Calculating dependencies... done!

[ebuild   R   *] sys-boot/grub-9999  USE="device-mapper nls sdl truetype -custom-cflags -debug -efiemu -libzfs -mount -static" GRUB_PLATFORMS="efi-32 efi-64 emu pc -coreboot -ieee1275 -multiboot -qemu -qemu-mips -yeeloong" 0 kB

Total: 1 package (1 reinstall), Size of downloads: 0 kB

Would you like to merge these packages? [Yes/No] n

Quitting.
```

w wersji 9999 bo mój system plików to btrfs

cat /etc/fstab

```

/dev/sda1               /boot           ext3            noatime,rw      1 2

/dev/sda2               none            swap            sw              0 0

/dev/sda5               /               btrfs           noatime         0 1

/dev/sda6               /home           btrfs           noatime         0 1

/dev/sr0                /mnt/cdrom      auto            noauto,ro       0 0

```

grep -v rootfs /proc/mounts

```
/dev/root / btrfs rw,noatime,nospace_cache 0 0

proc /proc proc rw,nosuid,nodev,noexec,relatime 0 0

tmpfs /run tmpfs rw,nosuid,nodev,relatime,mode=755 0 0

rc-svcdir /lib64/rc/init.d tmpfs rw,nosuid,nodev,noexec,relatime,size=1024k,mode=755 0 0

sysfs /sys sysfs rw,nosuid,nodev,noexec,relatime 0 0

debugfs /sys/kernel/debug debugfs rw,nosuid,nodev,noexec,relatime 0 0

cgroup_root /sys/fs/cgroup tmpfs rw,nosuid,nodev,noexec,relatime,size=10240k,mode=755 0 0

openrc /sys/fs/cgroup/openrc cgroup rw,nosuid,nodev,noexec,relatime,release_agent=/lib64/rc/sh/cgroup-release-agent.sh,name=openrc 0 0

cpu /sys/fs/cgroup/cpu cgroup rw,nosuid,nodev,noexec,relatime,cpu 0 0

udev /dev devtmpfs rw,nosuid,relatime,size=10240k,nr_inodes=417440,mode=755 0 0

devpts /dev/pts devpts rw,nosuid,noexec,relatime,gid=5,mode=620 0 0

shm /dev/shm tmpfs rw,nosuid,nodev,noexec,relatime 0 0

cachedir /lib64/splash/cache tmpfs rw,nosuid,nodev,noexec,noatime,size=4096k,mode=755 0 0

/dev/sda1 /boot ext3 rw,noatime,errors=continue,user_xattr,acl,commit=5,barrier=1,data=ordered 0 0

/dev/sda6 /home btrfs rw,noatime,nospace_cache 0 0

binfmt_misc /proc/sys/fs/binfmt_misc binfmt_misc rw,nosuid,nodev,noexec,relatime 0 0

usbfs /proc/bus/usb usbfs rw,nosuid,noexec,relatime,devgid=85,devmode=664 0 0
```

Instalacja grub-a

```
XBMC ~ # grep -v rootfs /proc/mounts > /etc/mtab

XBMC ~ # cp /proc/mounts /etc/mtab

XBMC ~ # grub2-install /dev/sda

Installation finished.

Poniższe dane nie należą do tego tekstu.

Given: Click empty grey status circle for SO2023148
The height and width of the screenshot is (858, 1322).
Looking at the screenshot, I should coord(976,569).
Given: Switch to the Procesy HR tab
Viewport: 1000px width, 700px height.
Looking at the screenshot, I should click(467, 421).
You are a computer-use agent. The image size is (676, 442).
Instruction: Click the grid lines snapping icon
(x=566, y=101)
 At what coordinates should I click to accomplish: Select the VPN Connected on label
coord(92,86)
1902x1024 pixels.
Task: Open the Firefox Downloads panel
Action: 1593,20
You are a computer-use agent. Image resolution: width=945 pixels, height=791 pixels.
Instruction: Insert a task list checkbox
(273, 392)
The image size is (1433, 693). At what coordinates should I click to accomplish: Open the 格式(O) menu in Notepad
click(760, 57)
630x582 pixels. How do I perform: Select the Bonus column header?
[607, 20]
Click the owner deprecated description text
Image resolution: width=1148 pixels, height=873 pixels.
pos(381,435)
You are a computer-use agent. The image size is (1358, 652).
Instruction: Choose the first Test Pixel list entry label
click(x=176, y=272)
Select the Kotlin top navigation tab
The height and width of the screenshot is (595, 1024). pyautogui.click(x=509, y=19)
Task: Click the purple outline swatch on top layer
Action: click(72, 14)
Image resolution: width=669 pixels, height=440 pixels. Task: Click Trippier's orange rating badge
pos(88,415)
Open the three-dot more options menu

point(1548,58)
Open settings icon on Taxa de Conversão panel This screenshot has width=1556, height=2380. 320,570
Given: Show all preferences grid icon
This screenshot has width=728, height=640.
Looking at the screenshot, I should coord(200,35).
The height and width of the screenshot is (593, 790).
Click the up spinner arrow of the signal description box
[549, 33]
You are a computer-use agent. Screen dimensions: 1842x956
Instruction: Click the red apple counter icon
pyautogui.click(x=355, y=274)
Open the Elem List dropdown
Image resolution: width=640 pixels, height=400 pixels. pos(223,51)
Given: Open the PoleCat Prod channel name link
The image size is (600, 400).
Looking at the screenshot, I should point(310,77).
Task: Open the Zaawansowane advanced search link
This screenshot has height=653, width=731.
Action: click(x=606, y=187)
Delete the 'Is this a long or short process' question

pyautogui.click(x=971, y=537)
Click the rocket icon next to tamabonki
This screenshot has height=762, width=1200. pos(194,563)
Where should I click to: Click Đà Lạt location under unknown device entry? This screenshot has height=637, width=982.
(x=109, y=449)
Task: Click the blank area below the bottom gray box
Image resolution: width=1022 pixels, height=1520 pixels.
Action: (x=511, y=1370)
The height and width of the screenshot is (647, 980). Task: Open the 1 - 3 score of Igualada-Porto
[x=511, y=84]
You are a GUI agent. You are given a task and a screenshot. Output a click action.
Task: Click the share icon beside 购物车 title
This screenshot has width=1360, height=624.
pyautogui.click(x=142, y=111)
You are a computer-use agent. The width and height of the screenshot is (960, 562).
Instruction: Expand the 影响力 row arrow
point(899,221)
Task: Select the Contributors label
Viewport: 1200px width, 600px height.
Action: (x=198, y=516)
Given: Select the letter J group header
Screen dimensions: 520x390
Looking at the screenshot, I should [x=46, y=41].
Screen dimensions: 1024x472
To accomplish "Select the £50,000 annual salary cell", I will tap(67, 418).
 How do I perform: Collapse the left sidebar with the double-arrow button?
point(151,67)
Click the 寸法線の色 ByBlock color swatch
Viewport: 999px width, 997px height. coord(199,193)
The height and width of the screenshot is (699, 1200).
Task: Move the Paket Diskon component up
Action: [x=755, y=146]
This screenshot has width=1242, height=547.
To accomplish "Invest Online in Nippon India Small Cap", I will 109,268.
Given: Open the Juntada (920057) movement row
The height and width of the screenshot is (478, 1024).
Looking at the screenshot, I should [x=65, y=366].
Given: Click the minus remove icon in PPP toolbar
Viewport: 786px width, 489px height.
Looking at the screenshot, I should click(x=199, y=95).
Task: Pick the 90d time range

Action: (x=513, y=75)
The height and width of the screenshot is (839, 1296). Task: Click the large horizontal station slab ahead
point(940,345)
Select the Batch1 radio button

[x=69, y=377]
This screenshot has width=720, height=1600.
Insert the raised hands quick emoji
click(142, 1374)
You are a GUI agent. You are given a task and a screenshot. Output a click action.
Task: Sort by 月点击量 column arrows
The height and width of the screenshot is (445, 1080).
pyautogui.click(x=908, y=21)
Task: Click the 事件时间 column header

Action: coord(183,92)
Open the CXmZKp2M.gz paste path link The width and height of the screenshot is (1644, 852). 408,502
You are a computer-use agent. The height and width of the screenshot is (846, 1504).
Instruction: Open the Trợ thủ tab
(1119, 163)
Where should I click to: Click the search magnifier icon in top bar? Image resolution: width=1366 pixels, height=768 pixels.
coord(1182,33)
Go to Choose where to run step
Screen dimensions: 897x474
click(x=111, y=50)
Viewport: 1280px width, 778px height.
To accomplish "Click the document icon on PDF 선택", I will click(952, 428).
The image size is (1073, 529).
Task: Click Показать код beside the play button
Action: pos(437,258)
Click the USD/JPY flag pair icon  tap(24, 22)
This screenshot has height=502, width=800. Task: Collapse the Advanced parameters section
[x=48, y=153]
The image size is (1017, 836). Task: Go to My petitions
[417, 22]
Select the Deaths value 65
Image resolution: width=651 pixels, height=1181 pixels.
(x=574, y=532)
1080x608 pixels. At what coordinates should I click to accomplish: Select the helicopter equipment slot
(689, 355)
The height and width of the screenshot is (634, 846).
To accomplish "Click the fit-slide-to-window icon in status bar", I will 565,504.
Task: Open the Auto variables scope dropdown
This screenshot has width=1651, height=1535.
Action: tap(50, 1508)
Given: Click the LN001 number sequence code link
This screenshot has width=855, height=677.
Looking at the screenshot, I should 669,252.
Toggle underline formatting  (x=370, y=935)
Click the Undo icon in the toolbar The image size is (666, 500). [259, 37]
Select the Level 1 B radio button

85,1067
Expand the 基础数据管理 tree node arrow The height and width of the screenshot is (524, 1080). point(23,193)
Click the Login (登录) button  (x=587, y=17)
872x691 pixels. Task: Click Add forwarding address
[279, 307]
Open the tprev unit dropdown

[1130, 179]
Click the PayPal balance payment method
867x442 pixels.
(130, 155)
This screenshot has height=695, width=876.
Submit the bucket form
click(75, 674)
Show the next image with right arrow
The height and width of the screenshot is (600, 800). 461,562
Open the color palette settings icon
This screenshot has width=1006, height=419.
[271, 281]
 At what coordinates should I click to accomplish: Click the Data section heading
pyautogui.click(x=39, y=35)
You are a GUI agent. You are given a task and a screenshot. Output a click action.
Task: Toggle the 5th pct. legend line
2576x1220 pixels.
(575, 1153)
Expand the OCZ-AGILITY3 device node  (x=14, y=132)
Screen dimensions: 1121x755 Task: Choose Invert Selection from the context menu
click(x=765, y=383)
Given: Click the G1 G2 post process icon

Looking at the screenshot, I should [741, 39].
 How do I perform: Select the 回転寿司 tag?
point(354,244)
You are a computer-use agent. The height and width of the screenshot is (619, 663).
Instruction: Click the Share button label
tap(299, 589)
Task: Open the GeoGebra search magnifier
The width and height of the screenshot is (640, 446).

No error reported.
```

cat /etc/default/grub

```
# Copyright 1999-2012 Gentoo Foundation

# Distributed under the terms of the GNU General Public License v2

# $Header: /var/cvsroot/gentoo-x86/sys-boot/grub/files/grub.default,v 1.3 2012/02/29 01:52:23 floppym Exp $

#

# To populate all changes in this file you need to regenerate your

# grub configuration file afterwards:

#     'grub2-mkconfig -o /boot/grub2/grub.cfg'

#

# See the grub info page for documentation on possible variables and

# their associated values.

GRUB_DISTRIBUTOR="Gentoo"

GRUB_DEFAULT=0

GRUB_HIDDEN_TIMEOUT=0

GRUB_HIDDEN_TIMEOUT_QUIET=true

GRUB_TIMEOUT=10

GRUB_CMDLINE_LINUX_DEFAULT=""

GRUB_CMDLINE_LINUX=""

# Uncomment to disable graphical terminal (grub-pc only)

GRUB_TERMINAL=console

# The resolution used on graphical terminal.

# Note that you can use only modes which your graphic card supports via VBE.

# You can see them in real GRUB with the command `vbeinfo'.

GRUB_GFXMODE="1024x768x32"

GRUB_GFXPAYLOAD_LINUX="1024x768x32"

# Background image used on graphical terminal.

# Can be in various bitmap formats.

GRUB_BACKGROUND="/boot/grub2/mybackground.png"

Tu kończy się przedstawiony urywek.